FAIR COMPENSATION ENSHIRINED INTO HUMAN RESOURCES MANAGEMENT

A commitment to all Fair wage dimensions

Adidas is first committed to the payment of the living wage. As set out in the core principles of its Workplace Standards, ‘As a responsible business we do not want the workers employed in our supply chain to face hardship in their daily lives. Workers should earn enough for their basic needs and also have income remaining to cover their discretionary spending as well as savings.’

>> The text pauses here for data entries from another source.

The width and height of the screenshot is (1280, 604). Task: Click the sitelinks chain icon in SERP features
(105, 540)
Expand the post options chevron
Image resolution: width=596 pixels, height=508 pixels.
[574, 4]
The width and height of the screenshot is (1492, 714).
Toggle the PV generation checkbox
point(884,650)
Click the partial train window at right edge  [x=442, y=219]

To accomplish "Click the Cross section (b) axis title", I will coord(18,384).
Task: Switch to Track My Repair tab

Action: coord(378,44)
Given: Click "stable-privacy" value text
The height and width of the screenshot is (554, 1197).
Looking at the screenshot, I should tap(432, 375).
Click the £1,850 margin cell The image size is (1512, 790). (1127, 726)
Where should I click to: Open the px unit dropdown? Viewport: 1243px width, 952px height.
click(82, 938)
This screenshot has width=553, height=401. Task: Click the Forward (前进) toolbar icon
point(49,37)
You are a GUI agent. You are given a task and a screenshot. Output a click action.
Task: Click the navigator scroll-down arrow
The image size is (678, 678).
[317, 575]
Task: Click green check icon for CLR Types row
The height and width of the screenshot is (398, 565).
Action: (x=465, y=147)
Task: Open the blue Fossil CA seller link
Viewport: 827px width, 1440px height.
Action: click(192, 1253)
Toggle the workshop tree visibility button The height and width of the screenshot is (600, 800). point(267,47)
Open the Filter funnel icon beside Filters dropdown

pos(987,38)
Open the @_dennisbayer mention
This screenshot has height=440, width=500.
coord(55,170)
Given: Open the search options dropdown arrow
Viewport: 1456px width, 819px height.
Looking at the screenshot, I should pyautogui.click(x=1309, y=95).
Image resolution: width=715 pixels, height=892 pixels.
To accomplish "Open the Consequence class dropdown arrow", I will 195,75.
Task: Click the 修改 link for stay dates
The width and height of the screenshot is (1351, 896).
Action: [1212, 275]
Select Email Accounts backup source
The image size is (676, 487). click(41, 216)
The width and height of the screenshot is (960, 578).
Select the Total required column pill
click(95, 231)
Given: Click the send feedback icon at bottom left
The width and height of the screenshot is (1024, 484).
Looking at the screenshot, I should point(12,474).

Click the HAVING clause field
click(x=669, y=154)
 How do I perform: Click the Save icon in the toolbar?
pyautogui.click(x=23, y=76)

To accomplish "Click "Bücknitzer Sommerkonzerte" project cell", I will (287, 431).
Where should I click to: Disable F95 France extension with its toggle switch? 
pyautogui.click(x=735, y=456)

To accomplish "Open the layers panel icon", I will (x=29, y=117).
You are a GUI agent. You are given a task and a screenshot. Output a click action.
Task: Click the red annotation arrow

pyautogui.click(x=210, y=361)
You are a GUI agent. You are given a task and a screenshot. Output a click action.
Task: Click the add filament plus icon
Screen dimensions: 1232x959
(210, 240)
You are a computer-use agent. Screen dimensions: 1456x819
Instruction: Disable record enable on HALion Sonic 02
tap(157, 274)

While Adidas is committed to the payment of a living wages, it decided that it had to take on board all Fair Wage dimensions to be able to improve its human resources in a systemic way. As indicated by the Sports brand:

‘The idea of a living wage is that workers and their families are able to afford a basic, but decent, standard of living that is considered acceptable by society at its current level of economic development. Fair compensation goes deeper. It considers the fairness of the wage that a worker is paid by benchmarking whether wages: are paid regularly and on time, include the legal minimum, allow decent living standards, reflect a worker’s performance and skills, reward overtime, follow price increases, are linked to their employer’s profits and sales, reflect changes in work technology, are negotiated individually or collectively with workers, are clearly and formally communicated to workers.’

Adidas also include the need for a transparent and comprehensible reporting on the compensation of the Executive Board and Supervisory Board as part of its fair compensation strategy and as an essential element of good corporate governance.

A series of pilot Fair Wage assessments

Adidas embarked into the Fair Wage approach from the beginning of the Fair Wage Network, in 2011-2012. It engaged with the Fair Wage Network to assess the performance of nearly 30 suppliers in seven countries in Asia, South America and Europe. This pilot assessment work was then complemented by a quantitative and detailed evaluation of the outcomes from assessments in four suppliers.

This work and experiences on fair wages were for instance presented at the European Conference on Living Wages, hosted in Berlin, Germany on 25-26 November 2013.

Management tools to implement fair wages at enterprise level

This field work done by the Fair Wage network then allowed Adidas to integrate the Fair wage concept into its Human Resources Management Systems that lead to individual factories to monitor its wage performance and to implement when required remediation activities and practices. This systematic monitoring allowed to embed Fair wages into business operations.

As indicated by Adidas:
‘The Fair Wage assessments we carried out in two dozen suppliers provided suppliers with measurements of the strengths and weaknesses of the wage-setting system and highlighted the important linkages between pay and skills, pay and company performance and the need for effective social dialogue in the workplace.’

The need to extend the process to external assessment and verification

While the Fair Wage approach has been successfully internalized into its human resources management systems, Adidas could now build on developing a transparent system of reporting and of external verification of the progress made over time on the different fair wage dimensions.

This would bring even further legitimacy to its Fair Wage approach and also allow external stakeholders, business partners and investors to follow this progress and how such steps also contribute to the brands’ sustainability goals.